Le problème c'est qu'il ne s'agit pas seulement du "désir d'être beau", mais aujourd'hui c'est : "beauté obligatoire". Car ce qui manquait à mon "droit à la beauté" c'est surtout le droit de n'être pas "beau"(au sens plastique), droit qui me parait bien plus radicalement refusé que l'autre. Et c'est cette recherche effrénée de la seule beauté narcissique qui nous rend cinglés...
Alors oui le narcissisme névrotique contemporain est bien une expression contemporaine des "classes moyennes" social démocratisée.

Par contre tu as raison sur la "légèreté", d'ailleurs mon expression n'était pas dénuée d'ironie... car comme je le disais , à gauche, on manque un peu trop de légèreté, trop souvent confondu avec superficialité et paresse intellectuelle,de manque de sérieux...

Mais contrairement à ce que j'ai dit la légèreté n'a rien de petit bourgeois mais est au contraire profondément aristocratique : tout ce qui est pesant, lourd, laborieux est renvoyé du côté vil et populaire cependant que ce qui est léger, aérien, sans effort est du côté de la beauté et de la noblesse

c'est la "désinvolture" la sprezzatura de Castiglione :
"Mais j'ai déjà souvent réfléchi sur l'origine de cette grâce et, si on laisse de côté ceux qui la tiennent de la faveur du ciel, je trouve qu'il y a une règle très universelle, qui me semble valoir plus que tout autre sur ce point pour toutes les choses humaines que l'on fait et que l'on dit, c'est qu'il faut fuir, autant qu'il est possible, comme un écueil très acéré et dangereux, l'affectation, et pour employer peut-être un mot nouveau, faire preuve en toute chose d'une certaine désinvolture (una certa sprezzatura), qui cache l'art et qui montre que ce que l'on a fait et dit est venu sans peine et presque sans y penser."
Baldassar Castiglione - Le Livre du Courtisan

Après tout ça je me demande si j'ai bien répondu à ton interpellation... Pas sûr :/

Osemy a dit…

@caius: ok, je note tout ça ...nous en reparlerons sans doute! après ça, je pense que ma proposition d'atelier de broderie philosophique, (légère ET légère)sera vue comme non-orthodoxe ;-) et bien ce n'est pas grave... (l'orthodoxie et moi ça fait deux en général et je n'aime rien moins que les "doxosophes" comme les appelait Bourdieu) fraternellement

Anonyme a dit…

Bonjour Osemy
Je vais encore me répèter mais là pas seulement en tant que camarade : ça fait du bien de vous lire en tant que pauvre mec pas très apprécié des femmes mais qui pourtant aime la beauté, et pas selement celle des femmes.

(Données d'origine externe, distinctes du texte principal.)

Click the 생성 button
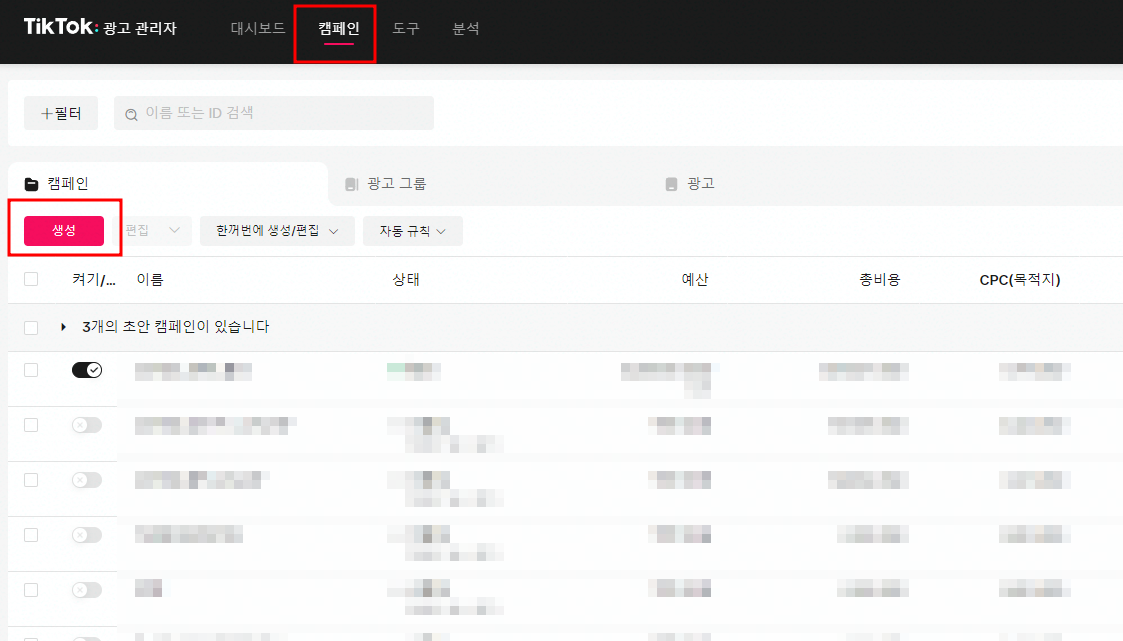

La beauté, j'en vois un peu partout et pour moi aussi ça n'a rien à voir avec un regard de classe.

et de vous lire faire cette défense là en tant que femme, et en tant que camarade, apporte un peu de joie à ma tristesse de solitaire.

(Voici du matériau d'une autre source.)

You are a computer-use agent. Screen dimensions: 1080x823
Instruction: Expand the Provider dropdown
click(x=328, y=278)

j'avais écrits quelques part que je souhaitais qu'on aprenne aux hommes à danser comme des fleurs : ben d'une certaine façon, c'est une réponse au soupçon de légèreté que l'on peut selon certaine morale "un peu" viriles et puritaines donner à l'attrait pour la beauté.

La beauté c'est pas seulement un truc de marketing et de rêve : c'est aussi l'expression d'une force de bien être et je pense que c'est ce qui fait se rejoindre certaines personnes, très expressive de façon naturelle de leur beauté, et les fleurs ou plus largement, la plupart des animaux en éclatante bonne santé...

Alors le "droit" à la beauté, c'est une question de droit à la santé, à la qualité de vivre qui ouvre et permet la conscience d'une qualité de se sentir...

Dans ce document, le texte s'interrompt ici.